Inspiration of “Caspian‘s Adventure in the Mountains”
When we think of C.S. Lewis, most of us have in mind the man who described himself as a “dinosaur” in a lecture.1 We think of the Lewis who was constantly defending old books and classic ideas, but that was post-conversion. Before he returned to his childhood faith, C.S. Lewis was a thoroughgoing modernist.
This pre-Christian Lewis dismissed everything old as irrelevant and outdated. In arguing against anything spiritual, the eventual Chair of Medieval and Renaissance Literature at Cambridge University dismissed their attitudes as “medieval.” In Surprised by Joy, he explained that he “used the names of earlier periods as terms of abuse.”
At the end of Prince Caspian chapter 5 “Caspian’s Adventure in the Mountains,” Trumpkin derisively asks, “Do you believe in all those old stories?” and “Who believes in Aslan nowadays?” I can picture Lewis hearing his younger self in the skeptical dwarf’s question.
For Lewis, his secular materialism was not only being challenged by the stories he loved but also by the friends surrounding him. Owen Barfield met Lewis in 1919 while both were undergraduate students at Oxford. The two became good friends. A few years later, Barfield began to doubt materialism. This particularly troubled Lewis because he believed Barfield to be not just his intellectual equal but his superior. The more the two talked, the more Barfield stripped away Lewis’ “chronological snobbery.” In Surprised by Joy, Lewis describes this as their “Great War.”
Barfield helped Lewis recognize in himself “the uncritical acceptance of the intellectual climate common to our own age and the assumption that whatever has gone out of date is on that account discredited.” Instead of treating calendars as if they determine morality, Barfield challenged Lewis to actually investigate why an idea is no longer accepted. Was it refuted or did it fade away based on fashion?
Contemplating this, Lewis came to see that “our own age is also ‘a period,’ and certainly has, like all periods, its own characteristic illusions. They are likeliest to lurk in those widespread assumptions which are so ingrained in the age that no one dares to attack or feels it necessary to defend them.”
Our standard is eternity, not modernity. Truth is not the servant of time.
In explaining Prince Caspian, Lewis said it is about a time when the “old stories about [Aslan] are beginning to be disbelieved.” Notice how Trumpkin frames his objections as temporal. He has no evidence that any of the stories of Aslan are untrue, only that those stories are “old.” They aren’t part of “nowadays.”
Once Lewis recognized this wrong tendency in his own life, he worked to help everyone else spot it as well. He exposed it through his fiction and refuted it in his non-fiction. He became a dinosaur, not like the dry bones extinct in the ground, but like the living creatures in Jurassic Park that evoke wonder and challenge your previous notions of what is true.

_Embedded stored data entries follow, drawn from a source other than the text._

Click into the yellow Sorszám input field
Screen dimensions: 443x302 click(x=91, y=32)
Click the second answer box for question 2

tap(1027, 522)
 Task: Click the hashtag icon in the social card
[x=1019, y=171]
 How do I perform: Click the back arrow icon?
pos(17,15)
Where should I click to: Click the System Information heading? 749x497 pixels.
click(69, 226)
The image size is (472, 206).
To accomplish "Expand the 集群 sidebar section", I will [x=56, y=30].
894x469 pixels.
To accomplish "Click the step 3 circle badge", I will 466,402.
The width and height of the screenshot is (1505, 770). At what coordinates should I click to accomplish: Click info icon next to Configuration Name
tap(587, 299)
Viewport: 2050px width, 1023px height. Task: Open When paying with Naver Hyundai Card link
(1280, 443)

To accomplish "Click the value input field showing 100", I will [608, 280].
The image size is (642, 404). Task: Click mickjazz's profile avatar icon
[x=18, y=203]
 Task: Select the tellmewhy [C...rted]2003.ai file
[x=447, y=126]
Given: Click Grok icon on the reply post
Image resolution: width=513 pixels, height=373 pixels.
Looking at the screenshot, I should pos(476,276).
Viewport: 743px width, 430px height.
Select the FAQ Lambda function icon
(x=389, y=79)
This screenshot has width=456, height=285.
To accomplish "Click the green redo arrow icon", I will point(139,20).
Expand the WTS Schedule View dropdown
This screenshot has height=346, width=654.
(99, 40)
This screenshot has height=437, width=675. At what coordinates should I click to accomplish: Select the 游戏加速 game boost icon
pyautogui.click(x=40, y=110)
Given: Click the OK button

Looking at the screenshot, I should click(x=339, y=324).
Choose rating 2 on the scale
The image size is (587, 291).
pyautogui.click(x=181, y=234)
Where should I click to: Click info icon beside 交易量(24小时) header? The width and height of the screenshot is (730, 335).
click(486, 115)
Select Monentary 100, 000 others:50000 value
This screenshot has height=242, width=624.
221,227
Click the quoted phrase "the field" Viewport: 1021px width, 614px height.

The modernist became an advocate for the historical. We need the past to help us see truth more clearly in the present. As Lewis wrote in “On the Reading of Old Books” in God in the Dock:
The only palliative is to keep the clean sea breeze of the centuries blowing through our minds, and this can be done only by reading old books. Not, of course, that there is any magic about the past. People were no cleverer then than they are now; they made as many mistakes as we. But not the same mistakes. They will not flatter us in the errors we are already committing; and their own errors, being now open and palpable, will not endanger us. Two heads are better than one, not because either is infallible, but because they are unlikely to go wrong in the same direction. To be sure, the books of the future would be just as good a corrective as the books of the past, but unfortunately, we cannot get at them.
In The Four Loves, Lewis wrote, “All that is not eternal is eternally out of date.” Our standard is eternity, not modernity. Truth is not the servant of time. Many characters in Prince Caspian must learn this lesson so do many in our world.